The new project got under way. The boys, however, were quick to backtrack on their suggestion of letting me alone to write the book. On the contrary, there was more collaboration than ever. And, just how do you write a novel by committee? Answer: with a great deal of pleasure. We would gather on the phone, me in Europe, they in New York, and chew the fat for hours about development, character, plot digressions, key moments. … I imagined this was how prime-time TV gets written: lots of witty, divergent opinions slowly converging on a highly predictable and uninspiring concept. Still, planning a crazy fantasy kids’ novel with a bunch of smart people is fun. It really is a whole lot of fun. During these calls I would make notes, then type them up, edit and expand them, and mail them back. Some time later I’d get responses from New York, agreeing with some things but disagreeing with others, often things that the boys had themselves suggested.

The process was a form of reiterative madness in which only I felt mad; unlike me, these people were involved in many similar projects simultaneously. Can you imagine trying to develop plots for a dozen novels at once? No wonder they were confused. At the beginning of each conversation I would try to slip in a story précis, just to get things moving. And after a while the constant confusion became quite funny. I started logging the literary and film references that were employed as they struggled to explain exactly what they wanted. Here is the complete list, stretching over a year: 1) Harry Potter, 2) Star Wars, 3) The Odyssey. That’s it. Whenever I mentioned other kids’ writers, such as Eoin Colfer, they shied away. They hadn’t read Eoin. They had read Lemony Snicket, but I think they considered him too “out there.”

In the midst of this I had a disagreement with my (then) agent, in which I gained the upper hand in very convincing style by sacking him. In this way I moved instantly from promising-but-unknown writer with a middle-ranking New York agent to promising-but-unknown writer with no agent, a career decision that few people found very smart. Nevertheless, I was stuck with the contract. Then, in a sudden flurry of typing, I finished the novel.
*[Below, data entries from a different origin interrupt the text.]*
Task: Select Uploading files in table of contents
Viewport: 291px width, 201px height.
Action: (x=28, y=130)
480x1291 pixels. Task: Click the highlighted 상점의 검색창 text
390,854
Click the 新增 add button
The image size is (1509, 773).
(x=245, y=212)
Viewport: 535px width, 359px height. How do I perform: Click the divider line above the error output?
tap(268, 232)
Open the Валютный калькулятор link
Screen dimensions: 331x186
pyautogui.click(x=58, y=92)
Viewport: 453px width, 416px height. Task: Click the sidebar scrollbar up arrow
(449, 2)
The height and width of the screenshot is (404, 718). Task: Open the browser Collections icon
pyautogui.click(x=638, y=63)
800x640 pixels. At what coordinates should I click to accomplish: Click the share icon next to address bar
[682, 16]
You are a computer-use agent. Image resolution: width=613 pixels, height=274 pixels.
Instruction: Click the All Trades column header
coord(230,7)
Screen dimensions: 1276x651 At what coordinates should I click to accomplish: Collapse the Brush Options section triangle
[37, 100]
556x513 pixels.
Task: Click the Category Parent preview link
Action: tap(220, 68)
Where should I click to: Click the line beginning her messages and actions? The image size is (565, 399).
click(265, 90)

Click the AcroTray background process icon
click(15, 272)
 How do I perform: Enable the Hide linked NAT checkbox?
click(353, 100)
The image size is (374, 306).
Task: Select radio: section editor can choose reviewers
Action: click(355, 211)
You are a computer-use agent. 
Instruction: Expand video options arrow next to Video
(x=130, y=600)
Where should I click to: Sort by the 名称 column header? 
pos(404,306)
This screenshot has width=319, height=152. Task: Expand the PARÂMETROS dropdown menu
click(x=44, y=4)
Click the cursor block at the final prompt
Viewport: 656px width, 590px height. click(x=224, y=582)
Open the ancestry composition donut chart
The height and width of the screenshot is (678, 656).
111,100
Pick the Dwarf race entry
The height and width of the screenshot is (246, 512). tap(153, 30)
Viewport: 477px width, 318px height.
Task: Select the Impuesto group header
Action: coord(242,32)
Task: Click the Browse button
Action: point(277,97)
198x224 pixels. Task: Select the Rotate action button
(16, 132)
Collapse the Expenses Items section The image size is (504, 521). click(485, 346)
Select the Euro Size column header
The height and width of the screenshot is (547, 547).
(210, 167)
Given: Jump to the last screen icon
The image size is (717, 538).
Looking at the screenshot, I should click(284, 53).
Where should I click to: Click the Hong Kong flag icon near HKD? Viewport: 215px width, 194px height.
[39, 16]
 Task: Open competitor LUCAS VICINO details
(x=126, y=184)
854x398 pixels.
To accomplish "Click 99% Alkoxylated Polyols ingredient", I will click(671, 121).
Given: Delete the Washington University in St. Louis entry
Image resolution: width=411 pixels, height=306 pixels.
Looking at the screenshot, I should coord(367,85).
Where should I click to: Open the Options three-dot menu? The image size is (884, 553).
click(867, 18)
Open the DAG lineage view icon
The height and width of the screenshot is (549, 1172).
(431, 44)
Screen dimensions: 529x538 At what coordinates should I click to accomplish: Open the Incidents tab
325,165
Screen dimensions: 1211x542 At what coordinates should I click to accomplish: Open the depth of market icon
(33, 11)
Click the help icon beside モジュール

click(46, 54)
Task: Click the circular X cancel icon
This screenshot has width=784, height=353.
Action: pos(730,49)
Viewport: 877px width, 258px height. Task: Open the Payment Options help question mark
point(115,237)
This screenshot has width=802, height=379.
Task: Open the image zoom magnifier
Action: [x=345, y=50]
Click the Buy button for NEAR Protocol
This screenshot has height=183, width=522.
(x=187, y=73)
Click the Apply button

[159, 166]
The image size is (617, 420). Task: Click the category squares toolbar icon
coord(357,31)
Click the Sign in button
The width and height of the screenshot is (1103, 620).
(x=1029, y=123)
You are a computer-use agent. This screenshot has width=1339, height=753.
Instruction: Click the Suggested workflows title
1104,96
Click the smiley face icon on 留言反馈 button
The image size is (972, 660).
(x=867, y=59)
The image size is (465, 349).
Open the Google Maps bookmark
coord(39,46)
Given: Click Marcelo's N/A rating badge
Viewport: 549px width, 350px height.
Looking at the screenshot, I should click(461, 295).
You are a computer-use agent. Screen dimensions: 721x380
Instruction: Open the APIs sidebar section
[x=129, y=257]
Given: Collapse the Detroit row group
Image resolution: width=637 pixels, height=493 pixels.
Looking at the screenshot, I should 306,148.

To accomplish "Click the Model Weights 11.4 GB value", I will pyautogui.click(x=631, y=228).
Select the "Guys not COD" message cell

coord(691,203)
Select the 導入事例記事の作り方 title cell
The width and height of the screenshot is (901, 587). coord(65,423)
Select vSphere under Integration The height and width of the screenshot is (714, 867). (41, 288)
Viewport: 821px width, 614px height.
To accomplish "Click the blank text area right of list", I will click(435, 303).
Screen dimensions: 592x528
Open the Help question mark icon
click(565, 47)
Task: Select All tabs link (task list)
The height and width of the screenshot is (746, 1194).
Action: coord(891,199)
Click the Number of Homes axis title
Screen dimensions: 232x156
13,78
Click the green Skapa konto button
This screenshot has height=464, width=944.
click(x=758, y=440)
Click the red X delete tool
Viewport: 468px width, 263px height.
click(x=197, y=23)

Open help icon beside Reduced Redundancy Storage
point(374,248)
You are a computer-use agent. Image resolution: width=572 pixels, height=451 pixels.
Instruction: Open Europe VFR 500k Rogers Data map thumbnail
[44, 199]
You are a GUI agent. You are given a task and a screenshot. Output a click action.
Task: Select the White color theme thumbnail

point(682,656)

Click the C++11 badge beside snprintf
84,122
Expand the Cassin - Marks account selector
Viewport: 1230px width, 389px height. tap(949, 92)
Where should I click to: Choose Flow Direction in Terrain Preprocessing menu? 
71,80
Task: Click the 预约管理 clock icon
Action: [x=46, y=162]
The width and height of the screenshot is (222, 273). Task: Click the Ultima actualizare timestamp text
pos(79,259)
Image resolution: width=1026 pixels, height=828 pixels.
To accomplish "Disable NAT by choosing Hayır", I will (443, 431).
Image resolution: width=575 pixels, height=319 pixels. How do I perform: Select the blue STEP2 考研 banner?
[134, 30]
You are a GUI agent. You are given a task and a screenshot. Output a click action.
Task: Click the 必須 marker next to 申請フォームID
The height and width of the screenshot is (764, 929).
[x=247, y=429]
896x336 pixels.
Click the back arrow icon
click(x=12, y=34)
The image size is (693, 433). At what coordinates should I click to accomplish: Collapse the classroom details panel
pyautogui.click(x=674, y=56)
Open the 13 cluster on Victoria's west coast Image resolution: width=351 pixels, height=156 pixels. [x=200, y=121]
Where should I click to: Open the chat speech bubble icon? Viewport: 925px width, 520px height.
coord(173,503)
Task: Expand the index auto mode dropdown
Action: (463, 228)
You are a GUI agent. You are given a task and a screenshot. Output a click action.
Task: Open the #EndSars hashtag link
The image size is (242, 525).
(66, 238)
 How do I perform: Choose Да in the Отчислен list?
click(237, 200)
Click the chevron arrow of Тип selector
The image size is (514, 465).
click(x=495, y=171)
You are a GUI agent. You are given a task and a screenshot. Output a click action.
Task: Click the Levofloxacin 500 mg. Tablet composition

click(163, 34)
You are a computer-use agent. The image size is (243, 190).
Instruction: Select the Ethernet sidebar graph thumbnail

Somewhere during this flurry I got hooked on the thing. What had been a writing gig that I was not taking very seriously turned quite unexpectedly into a real pleasure. I came to know the characters, and I enjoyed going back and writing about them every day. The book came alive, and I loved it—I still do.

However, having never lived in the United States, I had no idea about what was permissible in terms of cussing, especially in kids’ fiction. We had agreed, previously, that I would write the thing as naturally as I could, and the people at 17th Street would filter out the unacceptable elements. So, I did just that, leaving in the text a modest fistful of shits, craps, a bastard, and several fucks. I even told them so when I mailed the finished text. Did they filter? Did they read? No; they gave the manuscript straight to the 8-year-old son of the company president. Little Timmy saw a shit and a fuck. He cried. He read the word bastard and needed counseling. It was a catastrophe.

My 80,000 words were dead words. A book that I love never got published. Or even edited. Or read by a single kid (apart from Timmy). I blew it. My chance of Harry Potterdom, of country homes, of cars that start every time, of book signings where enough people come to form an actual line … all down the drain. However, it was a great way to learn that you can’t write a book by committee, and to be paid 10 grand to learn it. So, thank you Sweet Valley boys. It was great fun, really.